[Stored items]

_____

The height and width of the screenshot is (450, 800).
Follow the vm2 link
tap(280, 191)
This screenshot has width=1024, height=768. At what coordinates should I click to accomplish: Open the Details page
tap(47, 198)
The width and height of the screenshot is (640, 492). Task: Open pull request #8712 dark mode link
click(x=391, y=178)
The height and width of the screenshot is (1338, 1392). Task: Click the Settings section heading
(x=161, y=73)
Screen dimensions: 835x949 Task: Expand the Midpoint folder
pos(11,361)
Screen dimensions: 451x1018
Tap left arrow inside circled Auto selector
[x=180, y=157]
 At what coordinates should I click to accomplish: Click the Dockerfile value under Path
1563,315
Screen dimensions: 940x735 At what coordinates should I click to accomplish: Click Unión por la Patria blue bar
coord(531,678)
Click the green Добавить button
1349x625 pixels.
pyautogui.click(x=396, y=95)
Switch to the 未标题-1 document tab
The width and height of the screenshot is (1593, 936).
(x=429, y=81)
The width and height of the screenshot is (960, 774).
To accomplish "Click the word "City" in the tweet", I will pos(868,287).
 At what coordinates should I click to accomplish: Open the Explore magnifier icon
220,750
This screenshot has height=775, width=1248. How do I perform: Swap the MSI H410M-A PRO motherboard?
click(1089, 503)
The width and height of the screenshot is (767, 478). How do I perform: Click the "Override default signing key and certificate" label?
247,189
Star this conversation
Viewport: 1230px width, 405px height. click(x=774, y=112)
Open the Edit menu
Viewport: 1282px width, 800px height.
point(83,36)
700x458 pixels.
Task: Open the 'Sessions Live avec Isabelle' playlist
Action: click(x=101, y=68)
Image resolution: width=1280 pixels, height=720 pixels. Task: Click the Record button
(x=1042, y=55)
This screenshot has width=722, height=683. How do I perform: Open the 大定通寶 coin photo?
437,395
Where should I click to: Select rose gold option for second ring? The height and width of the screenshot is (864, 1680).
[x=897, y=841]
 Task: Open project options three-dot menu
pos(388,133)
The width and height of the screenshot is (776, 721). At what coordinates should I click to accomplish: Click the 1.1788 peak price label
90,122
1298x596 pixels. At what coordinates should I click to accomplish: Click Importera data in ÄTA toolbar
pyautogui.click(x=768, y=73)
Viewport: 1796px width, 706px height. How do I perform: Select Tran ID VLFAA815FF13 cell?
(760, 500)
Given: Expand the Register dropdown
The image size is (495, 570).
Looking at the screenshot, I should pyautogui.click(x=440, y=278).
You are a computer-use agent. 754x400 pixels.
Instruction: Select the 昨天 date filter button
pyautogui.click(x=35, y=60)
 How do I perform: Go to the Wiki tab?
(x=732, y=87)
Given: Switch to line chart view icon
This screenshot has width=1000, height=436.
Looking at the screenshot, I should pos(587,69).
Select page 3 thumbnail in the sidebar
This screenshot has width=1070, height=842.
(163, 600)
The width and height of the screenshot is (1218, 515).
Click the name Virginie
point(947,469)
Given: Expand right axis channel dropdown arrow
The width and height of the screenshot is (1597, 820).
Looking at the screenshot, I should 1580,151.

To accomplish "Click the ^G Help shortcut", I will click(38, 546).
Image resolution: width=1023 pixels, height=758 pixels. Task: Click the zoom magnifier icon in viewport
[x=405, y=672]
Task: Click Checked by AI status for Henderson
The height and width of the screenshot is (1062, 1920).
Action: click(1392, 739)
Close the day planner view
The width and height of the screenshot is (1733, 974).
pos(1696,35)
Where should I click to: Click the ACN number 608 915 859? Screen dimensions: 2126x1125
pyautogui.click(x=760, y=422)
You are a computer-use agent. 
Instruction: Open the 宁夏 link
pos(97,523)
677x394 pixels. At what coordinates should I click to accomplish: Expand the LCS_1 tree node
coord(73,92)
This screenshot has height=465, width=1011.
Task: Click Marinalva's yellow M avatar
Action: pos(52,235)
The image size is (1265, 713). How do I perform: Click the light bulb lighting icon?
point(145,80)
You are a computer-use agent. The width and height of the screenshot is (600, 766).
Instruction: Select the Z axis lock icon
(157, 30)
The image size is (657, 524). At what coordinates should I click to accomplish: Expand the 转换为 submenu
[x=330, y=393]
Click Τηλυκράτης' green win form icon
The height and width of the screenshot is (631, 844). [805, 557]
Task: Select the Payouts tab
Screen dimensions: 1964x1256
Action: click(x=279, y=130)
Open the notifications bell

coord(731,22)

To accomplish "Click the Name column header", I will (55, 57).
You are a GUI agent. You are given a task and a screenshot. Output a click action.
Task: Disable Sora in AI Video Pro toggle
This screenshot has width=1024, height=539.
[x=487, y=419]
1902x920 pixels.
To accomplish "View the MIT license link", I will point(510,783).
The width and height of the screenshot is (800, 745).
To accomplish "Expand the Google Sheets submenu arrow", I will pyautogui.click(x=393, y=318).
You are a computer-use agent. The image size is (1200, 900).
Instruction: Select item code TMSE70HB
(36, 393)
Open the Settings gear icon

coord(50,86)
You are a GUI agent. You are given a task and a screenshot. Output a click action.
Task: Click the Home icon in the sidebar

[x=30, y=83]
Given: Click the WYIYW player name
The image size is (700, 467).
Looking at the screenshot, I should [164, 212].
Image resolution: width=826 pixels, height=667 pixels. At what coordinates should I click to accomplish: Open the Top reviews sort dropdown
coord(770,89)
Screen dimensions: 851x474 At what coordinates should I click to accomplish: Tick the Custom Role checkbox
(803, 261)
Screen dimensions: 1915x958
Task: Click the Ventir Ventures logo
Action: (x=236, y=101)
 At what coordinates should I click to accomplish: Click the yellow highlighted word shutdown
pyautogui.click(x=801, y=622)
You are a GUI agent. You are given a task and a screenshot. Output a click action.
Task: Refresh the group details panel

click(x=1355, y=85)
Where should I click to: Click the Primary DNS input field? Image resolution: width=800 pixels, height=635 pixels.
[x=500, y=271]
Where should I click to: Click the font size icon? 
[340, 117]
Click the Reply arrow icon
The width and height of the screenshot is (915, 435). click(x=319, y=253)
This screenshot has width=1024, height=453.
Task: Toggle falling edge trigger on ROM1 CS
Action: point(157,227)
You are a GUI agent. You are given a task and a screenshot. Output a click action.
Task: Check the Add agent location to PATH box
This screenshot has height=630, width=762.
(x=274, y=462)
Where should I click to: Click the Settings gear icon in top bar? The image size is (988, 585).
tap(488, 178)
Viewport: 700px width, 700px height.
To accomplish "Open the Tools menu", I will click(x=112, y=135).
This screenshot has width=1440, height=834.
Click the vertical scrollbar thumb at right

_____

ABOUT THIS EXERCISE:
What is needed is an exact copy of all the data above.

EXERCISE OUTPUT:
The height and width of the screenshot is (450, 800).
Follow the vm2 link
tap(280, 191)
This screenshot has width=1024, height=768. At what coordinates should I click to accomplish: Open the Details page
tap(47, 198)
The width and height of the screenshot is (640, 492). Task: Open pull request #8712 dark mode link
click(x=391, y=178)
The height and width of the screenshot is (1338, 1392). Task: Click the Settings section heading
(x=161, y=73)
Screen dimensions: 835x949 Task: Expand the Midpoint folder
pos(11,361)
Screen dimensions: 451x1018
Tap left arrow inside circled Auto selector
[x=180, y=157]
 At what coordinates should I click to accomplish: Click the Dockerfile value under Path
1563,315
Screen dimensions: 940x735 At what coordinates should I click to accomplish: Click Unión por la Patria blue bar
coord(531,678)
Click the green Добавить button
1349x625 pixels.
pyautogui.click(x=396, y=95)
Switch to the 未标题-1 document tab
The width and height of the screenshot is (1593, 936).
(x=429, y=81)
The width and height of the screenshot is (960, 774).
To accomplish "Click the word "City" in the tweet", I will pos(868,287).
 At what coordinates should I click to accomplish: Open the Explore magnifier icon
220,750
This screenshot has height=775, width=1248. How do I perform: Swap the MSI H410M-A PRO motherboard?
click(1089, 503)
The width and height of the screenshot is (767, 478). How do I perform: Click the "Override default signing key and certificate" label?
247,189
Star this conversation
Viewport: 1230px width, 405px height. click(x=774, y=112)
Open the Edit menu
Viewport: 1282px width, 800px height.
point(83,36)
700x458 pixels.
Task: Open the 'Sessions Live avec Isabelle' playlist
Action: click(x=101, y=68)
Image resolution: width=1280 pixels, height=720 pixels. Task: Click the Record button
(x=1042, y=55)
This screenshot has width=722, height=683. How do I perform: Open the 大定通寶 coin photo?
437,395
Where should I click to: Select rose gold option for second ring? The height and width of the screenshot is (864, 1680).
[x=897, y=841]
 Task: Open project options three-dot menu
pos(388,133)
The width and height of the screenshot is (776, 721). At what coordinates should I click to accomplish: Click the 1.1788 peak price label
90,122
1298x596 pixels. At what coordinates should I click to accomplish: Click Importera data in ÄTA toolbar
pyautogui.click(x=768, y=73)
Viewport: 1796px width, 706px height. How do I perform: Select Tran ID VLFAA815FF13 cell?
(760, 500)
Given: Expand the Register dropdown
The image size is (495, 570).
Looking at the screenshot, I should pyautogui.click(x=440, y=278).
You are a computer-use agent. 754x400 pixels.
Instruction: Select the 昨天 date filter button
pyautogui.click(x=35, y=60)
 How do I perform: Go to the Wiki tab?
(x=732, y=87)
Given: Switch to line chart view icon
This screenshot has width=1000, height=436.
Looking at the screenshot, I should pos(587,69).
Select page 3 thumbnail in the sidebar
This screenshot has width=1070, height=842.
(163, 600)
The width and height of the screenshot is (1218, 515).
Click the name Virginie
point(947,469)
Given: Expand right axis channel dropdown arrow
The width and height of the screenshot is (1597, 820).
Looking at the screenshot, I should 1580,151.

To accomplish "Click the ^G Help shortcut", I will click(38, 546).
Image resolution: width=1023 pixels, height=758 pixels. Task: Click the zoom magnifier icon in viewport
[x=405, y=672]
Task: Click Checked by AI status for Henderson
The height and width of the screenshot is (1062, 1920).
Action: click(1392, 739)
Close the day planner view
The width and height of the screenshot is (1733, 974).
pos(1696,35)
Where should I click to: Click the ACN number 608 915 859? Screen dimensions: 2126x1125
pyautogui.click(x=760, y=422)
You are a computer-use agent. 
Instruction: Open the 宁夏 link
pos(97,523)
677x394 pixels. At what coordinates should I click to accomplish: Expand the LCS_1 tree node
coord(73,92)
This screenshot has height=465, width=1011.
Task: Click Marinalva's yellow M avatar
Action: pos(52,235)
The image size is (1265, 713). How do I perform: Click the light bulb lighting icon?
point(145,80)
You are a computer-use agent. The width and height of the screenshot is (600, 766).
Instruction: Select the Z axis lock icon
(157, 30)
The image size is (657, 524). At what coordinates should I click to accomplish: Expand the 转换为 submenu
[x=330, y=393]
Click Τηλυκράτης' green win form icon
The height and width of the screenshot is (631, 844). [805, 557]
Task: Select the Payouts tab
Screen dimensions: 1964x1256
Action: click(x=279, y=130)
Open the notifications bell

coord(731,22)

To accomplish "Click the Name column header", I will (55, 57).
You are a GUI agent. You are given a task and a screenshot. Output a click action.
Task: Disable Sora in AI Video Pro toggle
This screenshot has width=1024, height=539.
[x=487, y=419]
1902x920 pixels.
To accomplish "View the MIT license link", I will point(510,783).
The width and height of the screenshot is (800, 745).
To accomplish "Expand the Google Sheets submenu arrow", I will pyautogui.click(x=393, y=318).
You are a computer-use agent. The image size is (1200, 900).
Instruction: Select item code TMSE70HB
(36, 393)
Open the Settings gear icon

coord(50,86)
You are a GUI agent. You are given a task and a screenshot. Output a click action.
Task: Click the Home icon in the sidebar

[x=30, y=83]
Given: Click the WYIYW player name
The image size is (700, 467).
Looking at the screenshot, I should [164, 212].
Image resolution: width=826 pixels, height=667 pixels. At what coordinates should I click to accomplish: Open the Top reviews sort dropdown
coord(770,89)
Screen dimensions: 851x474 At what coordinates should I click to accomplish: Tick the Custom Role checkbox
(803, 261)
Screen dimensions: 1915x958
Task: Click the Ventir Ventures logo
Action: (x=236, y=101)
 At what coordinates should I click to accomplish: Click the yellow highlighted word shutdown
pyautogui.click(x=801, y=622)
You are a GUI agent. You are given a task and a screenshot. Output a click action.
Task: Refresh the group details panel

click(x=1355, y=85)
Where should I click to: Click the Primary DNS input field? Image resolution: width=800 pixels, height=635 pixels.
[x=500, y=271]
Where should I click to: Click the font size icon? 
[340, 117]
Click the Reply arrow icon
The width and height of the screenshot is (915, 435). click(x=319, y=253)
This screenshot has width=1024, height=453.
Task: Toggle falling edge trigger on ROM1 CS
Action: point(157,227)
You are a GUI agent. You are given a task and a screenshot. Output a click action.
Task: Check the Add agent location to PATH box
This screenshot has height=630, width=762.
(x=274, y=462)
Where should I click to: Click the Settings gear icon in top bar? The image size is (988, 585).
tap(488, 178)
Viewport: 700px width, 700px height.
To accomplish "Open the Tools menu", I will click(x=112, y=135).
This screenshot has width=1440, height=834.
Click the vertical scrollbar thumb at right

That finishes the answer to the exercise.